Making money in ecommerce involves more than just creating an online store and beginning to take orders. Many factors have to be considered to give your store the best chance at success. There's no guarantee that a store will be successful, but following these best practices will help maximize your profits and eliminate some of the most common unnecessary costs for ecommerce merchants.
A good profit margin is one of the most critical elements for profitability. Without understanding how much money your business is making per product and per sale, it's extremely difficult to know where money coming back into the business needs to be spent, how much money you should pay yourself and other important considerations. Calculating a profit margin is a straightforward task, and the same formula determines how much money is being made from each and every item your store sells, no matter how varied the products.
To calculate your profit margin, first take the total amount of money made per item, or revenue, and subtract the cost of the item. This yields the net profit per product sold. Then divide the net profit by the revenue to get your margin. For example, an item that costs a retailer $5 to purchase and is sold for $8 has a net profit of $3. The profit margin of that item would be 37.5%.
Keeping track of the net profit and profit margin for your business makes it easier to adjust your costs while maintaining or improving profitability. With this information on hand, you can make better decisions. For example, you could compare the prices from different suppliers or determine if you could make more money by using different materials for handmade goods. Understanding your store's profit margins also lets you run more profitable sales and promotions. You can even monitor the prices of your competitors and appropriately re-price products as needed.

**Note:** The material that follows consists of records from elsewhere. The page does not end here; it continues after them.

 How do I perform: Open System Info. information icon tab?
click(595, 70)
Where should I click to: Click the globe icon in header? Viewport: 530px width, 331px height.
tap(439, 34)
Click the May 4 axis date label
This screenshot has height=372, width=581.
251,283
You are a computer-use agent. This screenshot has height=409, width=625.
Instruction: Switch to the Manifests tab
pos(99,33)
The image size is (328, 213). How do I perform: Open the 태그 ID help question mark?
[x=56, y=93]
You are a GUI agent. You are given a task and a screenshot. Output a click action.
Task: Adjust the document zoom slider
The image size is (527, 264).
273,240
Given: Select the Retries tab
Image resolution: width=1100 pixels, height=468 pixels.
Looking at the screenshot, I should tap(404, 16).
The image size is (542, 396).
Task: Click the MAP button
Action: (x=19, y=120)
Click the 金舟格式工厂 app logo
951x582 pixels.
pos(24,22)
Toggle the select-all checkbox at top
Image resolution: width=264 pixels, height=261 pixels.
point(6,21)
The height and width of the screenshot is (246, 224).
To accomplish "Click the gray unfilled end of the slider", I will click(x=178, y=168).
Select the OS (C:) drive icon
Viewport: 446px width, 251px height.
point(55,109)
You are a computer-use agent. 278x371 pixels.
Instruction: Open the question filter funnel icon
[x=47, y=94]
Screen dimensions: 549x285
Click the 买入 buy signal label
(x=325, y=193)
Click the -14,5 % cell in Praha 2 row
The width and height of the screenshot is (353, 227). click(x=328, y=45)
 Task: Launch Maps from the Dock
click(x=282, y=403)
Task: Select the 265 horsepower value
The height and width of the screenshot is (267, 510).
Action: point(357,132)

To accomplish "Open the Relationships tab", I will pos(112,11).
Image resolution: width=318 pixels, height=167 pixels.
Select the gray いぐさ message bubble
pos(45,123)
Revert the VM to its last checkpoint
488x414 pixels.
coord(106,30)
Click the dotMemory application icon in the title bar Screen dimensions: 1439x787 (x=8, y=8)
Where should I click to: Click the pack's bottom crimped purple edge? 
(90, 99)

Maintaining the right level of inventory optimizes your cash flow by preventing you from tying up too much capital in products that may take months to sell. You can then use that money elsewhere whether investing in other areas of your operation or setting it aside until a need arises. Unlike profit margin, there isn't a single equation to calculate the right level of inventory for your store. But there are some steps you can take to reach an inventory level that works best for your business.
First off, you should be tracking how often products sell and the relative frequency with which each items is ordered as compared to others. It's possible to manually track these statistics, but that can be a time-consuming task depending on your market and sales volume. Luckily, a wide variety of apps are available to help track sales and inventory levels.
Once you know the frequency of each of your products, you can then calculate how long a quantity of items will last. Although this data will be an average, it's still valuable. The specifics of optimal inventory depend on the costs of delivery from suppliers, as well as how frequently items are sold and how often you want to receive deliveries. By factoring all of those variables together, you can adjust inventory levels in order to receive fewer shipments from vendors and reduce the associated costs, plus free up more capital.